Por Alejandra Costamagna Octubre 26, 2017

“Temía que el hacha se me escapara de la mano y se me cayera. La prestamista era bajita. Recibió el golpe en la cima del cráneo. Dejó escapar un suave grito y cayó al suelo. Le di un segundo hachazo y en seguida un tercero con el lado romo de la hoja y también en lo alto del cráneo”, confiesa su acto Rodión Románovich Raskólnikov al inicio de Crimen, la concentrada versión de la novela de Dostoievski (Crimen y castigo) a manos de Marco Antonio de la Parra. El dramaturgo omite en su versión el “castigo” y se centra en el carácter de thriller psicológico y en las resonancias detectivescas del libro publicado en 1866. El asesino de la prestamista y de su hermana (un inspirado Rafael Contreras) se enfrenta al interrogatorio del juez de instrucción Porfiry Petrovich (Karim Lela) y nos va mostrando progresivamente sus tormentos, su nerviosismo y su estado de confusión culposa.
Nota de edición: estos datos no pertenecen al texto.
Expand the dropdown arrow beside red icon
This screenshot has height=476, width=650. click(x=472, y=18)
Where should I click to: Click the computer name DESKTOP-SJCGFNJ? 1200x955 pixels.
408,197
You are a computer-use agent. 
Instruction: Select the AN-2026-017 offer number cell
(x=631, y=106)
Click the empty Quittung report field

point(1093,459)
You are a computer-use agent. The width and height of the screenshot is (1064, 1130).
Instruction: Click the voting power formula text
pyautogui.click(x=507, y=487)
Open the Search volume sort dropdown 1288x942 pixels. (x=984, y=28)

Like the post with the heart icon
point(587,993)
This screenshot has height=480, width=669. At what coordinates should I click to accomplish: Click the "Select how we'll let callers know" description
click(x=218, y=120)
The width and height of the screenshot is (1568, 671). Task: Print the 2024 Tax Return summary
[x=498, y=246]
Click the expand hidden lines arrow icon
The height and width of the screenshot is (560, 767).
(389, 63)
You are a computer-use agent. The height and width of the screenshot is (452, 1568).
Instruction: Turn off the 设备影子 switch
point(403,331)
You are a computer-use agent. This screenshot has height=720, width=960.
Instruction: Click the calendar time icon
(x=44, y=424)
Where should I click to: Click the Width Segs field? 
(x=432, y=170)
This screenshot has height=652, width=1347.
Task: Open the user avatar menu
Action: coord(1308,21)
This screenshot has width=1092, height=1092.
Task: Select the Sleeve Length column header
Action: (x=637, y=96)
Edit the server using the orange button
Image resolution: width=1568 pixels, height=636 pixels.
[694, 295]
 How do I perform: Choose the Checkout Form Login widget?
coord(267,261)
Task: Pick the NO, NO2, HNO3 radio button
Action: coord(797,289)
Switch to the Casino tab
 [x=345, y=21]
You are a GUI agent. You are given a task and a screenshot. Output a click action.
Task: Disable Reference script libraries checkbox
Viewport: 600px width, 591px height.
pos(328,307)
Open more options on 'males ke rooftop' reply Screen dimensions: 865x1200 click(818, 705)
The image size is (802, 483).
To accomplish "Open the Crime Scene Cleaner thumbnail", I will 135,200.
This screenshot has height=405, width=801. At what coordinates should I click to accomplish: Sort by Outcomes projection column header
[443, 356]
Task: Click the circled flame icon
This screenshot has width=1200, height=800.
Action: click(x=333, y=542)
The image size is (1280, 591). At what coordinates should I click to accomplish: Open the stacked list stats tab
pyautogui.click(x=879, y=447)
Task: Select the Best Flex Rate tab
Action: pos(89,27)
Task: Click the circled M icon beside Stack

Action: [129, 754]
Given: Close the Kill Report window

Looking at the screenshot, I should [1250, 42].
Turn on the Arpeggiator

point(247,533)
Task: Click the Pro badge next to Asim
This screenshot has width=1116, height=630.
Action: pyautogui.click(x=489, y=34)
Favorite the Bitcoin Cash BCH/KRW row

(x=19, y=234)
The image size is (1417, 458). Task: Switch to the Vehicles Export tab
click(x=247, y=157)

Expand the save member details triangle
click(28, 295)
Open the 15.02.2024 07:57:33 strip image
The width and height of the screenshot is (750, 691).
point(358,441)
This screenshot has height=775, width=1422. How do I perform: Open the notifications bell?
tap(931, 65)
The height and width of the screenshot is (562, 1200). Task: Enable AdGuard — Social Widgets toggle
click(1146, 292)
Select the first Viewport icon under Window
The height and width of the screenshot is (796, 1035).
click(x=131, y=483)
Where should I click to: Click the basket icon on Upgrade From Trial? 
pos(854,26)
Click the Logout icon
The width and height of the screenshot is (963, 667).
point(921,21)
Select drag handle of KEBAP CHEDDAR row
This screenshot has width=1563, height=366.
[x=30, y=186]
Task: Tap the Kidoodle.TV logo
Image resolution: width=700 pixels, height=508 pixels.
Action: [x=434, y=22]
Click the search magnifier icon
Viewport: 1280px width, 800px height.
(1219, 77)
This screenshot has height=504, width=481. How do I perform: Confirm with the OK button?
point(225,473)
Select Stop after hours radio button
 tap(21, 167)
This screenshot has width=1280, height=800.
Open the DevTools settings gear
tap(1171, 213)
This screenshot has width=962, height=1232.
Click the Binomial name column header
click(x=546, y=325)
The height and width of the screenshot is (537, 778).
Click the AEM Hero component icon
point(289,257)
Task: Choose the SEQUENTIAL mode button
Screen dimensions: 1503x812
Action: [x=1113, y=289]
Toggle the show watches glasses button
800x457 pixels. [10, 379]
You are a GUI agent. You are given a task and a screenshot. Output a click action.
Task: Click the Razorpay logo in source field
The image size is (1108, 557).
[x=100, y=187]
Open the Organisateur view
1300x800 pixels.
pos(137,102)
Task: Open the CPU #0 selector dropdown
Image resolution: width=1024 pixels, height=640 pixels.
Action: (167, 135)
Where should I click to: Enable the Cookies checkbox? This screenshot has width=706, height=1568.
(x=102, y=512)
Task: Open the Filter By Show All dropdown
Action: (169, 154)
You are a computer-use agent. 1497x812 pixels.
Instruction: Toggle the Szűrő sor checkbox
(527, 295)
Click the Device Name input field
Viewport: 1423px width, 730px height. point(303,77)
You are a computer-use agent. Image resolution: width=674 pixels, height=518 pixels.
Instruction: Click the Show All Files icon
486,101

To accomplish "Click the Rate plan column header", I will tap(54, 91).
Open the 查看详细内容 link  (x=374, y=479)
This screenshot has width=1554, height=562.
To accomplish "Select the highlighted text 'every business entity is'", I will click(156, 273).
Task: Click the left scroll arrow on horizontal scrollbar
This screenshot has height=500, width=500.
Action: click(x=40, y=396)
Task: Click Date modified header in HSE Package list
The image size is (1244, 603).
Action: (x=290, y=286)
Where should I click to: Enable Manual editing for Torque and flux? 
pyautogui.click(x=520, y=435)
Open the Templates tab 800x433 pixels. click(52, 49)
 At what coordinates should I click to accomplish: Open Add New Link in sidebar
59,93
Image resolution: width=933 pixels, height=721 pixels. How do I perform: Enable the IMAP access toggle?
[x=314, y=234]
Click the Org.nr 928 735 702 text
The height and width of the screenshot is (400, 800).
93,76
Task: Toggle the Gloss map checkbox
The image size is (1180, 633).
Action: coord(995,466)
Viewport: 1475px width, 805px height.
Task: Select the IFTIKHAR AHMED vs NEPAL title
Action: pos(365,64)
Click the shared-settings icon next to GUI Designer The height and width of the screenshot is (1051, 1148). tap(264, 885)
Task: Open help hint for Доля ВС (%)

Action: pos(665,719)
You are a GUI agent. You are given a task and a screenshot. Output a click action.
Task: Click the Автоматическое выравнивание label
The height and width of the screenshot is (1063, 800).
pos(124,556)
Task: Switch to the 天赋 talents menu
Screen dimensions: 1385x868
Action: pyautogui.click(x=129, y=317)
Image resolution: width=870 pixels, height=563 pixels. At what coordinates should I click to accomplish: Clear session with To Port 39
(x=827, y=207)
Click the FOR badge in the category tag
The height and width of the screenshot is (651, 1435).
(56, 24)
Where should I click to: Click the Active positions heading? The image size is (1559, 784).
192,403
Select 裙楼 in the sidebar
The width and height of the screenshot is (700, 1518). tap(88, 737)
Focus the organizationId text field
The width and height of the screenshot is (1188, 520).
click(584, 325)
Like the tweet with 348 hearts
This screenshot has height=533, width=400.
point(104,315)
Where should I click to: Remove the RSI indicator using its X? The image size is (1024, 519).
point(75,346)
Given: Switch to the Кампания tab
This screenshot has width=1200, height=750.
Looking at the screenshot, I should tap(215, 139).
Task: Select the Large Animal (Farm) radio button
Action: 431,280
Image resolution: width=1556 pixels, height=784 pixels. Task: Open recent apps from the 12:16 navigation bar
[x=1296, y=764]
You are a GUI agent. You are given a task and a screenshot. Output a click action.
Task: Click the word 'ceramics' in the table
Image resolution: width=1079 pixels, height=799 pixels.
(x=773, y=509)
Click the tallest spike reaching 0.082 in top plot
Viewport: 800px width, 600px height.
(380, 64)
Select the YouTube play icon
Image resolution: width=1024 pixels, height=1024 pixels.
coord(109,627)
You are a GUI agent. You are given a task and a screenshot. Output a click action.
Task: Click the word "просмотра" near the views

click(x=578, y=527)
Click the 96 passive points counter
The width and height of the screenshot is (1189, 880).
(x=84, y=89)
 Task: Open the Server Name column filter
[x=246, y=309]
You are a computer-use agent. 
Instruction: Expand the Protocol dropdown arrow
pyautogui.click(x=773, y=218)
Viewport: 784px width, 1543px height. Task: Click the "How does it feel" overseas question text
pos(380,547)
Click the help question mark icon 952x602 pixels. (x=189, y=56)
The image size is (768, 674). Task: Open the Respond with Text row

Pero también vemos en escena su delirante concepción acerca de los hombres extraordinarios, que estarían facultados para saltarse la ley y, si es necesario, cometer los crímenes más atroces en nombre de un bien superior: “Maté a una vieja prestamista que a nadie hacía bien. Chupaba la sangre de los pobres. ¿Es eso un crimen? (…) Yo quería beneficiar a la humanidad. Hubiera hecho miles de cosas buenas para expiar esta única tontería”. Las resonancias contemporáneas del texto son abordadas sin desviarse una línea del original ruso. De la Parra se queda con tres personajes: Raskólnikov, Petrovich y la joven prostituta Sonya Marmeládova (Paula Bravo). Y con ellos atiende la pulpa del conflicto, siempre concentrado en el vaivén de los diálogos. Bajo la acertada batuta del director Francisco Krebs (El amor de Fedra), la obra adopta un carácter intimista que se potencia con un tono penumbroso y con un juego de luces (decenas de lámparas dispuestas sobre el escenario) que nos llevan de una atmósfera a otra sin grandes sobresaltos y que sugieren la idea de una Rusia gélida y por momentos inhóspita. El hacha sangrante estará siempre en las manos de Raskólnikov como un trofeo, pero también como una espina que ya no podrá sacarse de la piel. Este es un Dostoievski condensado en siete escenas y setenta minutos de duración, sin ramificaciones, a la vena.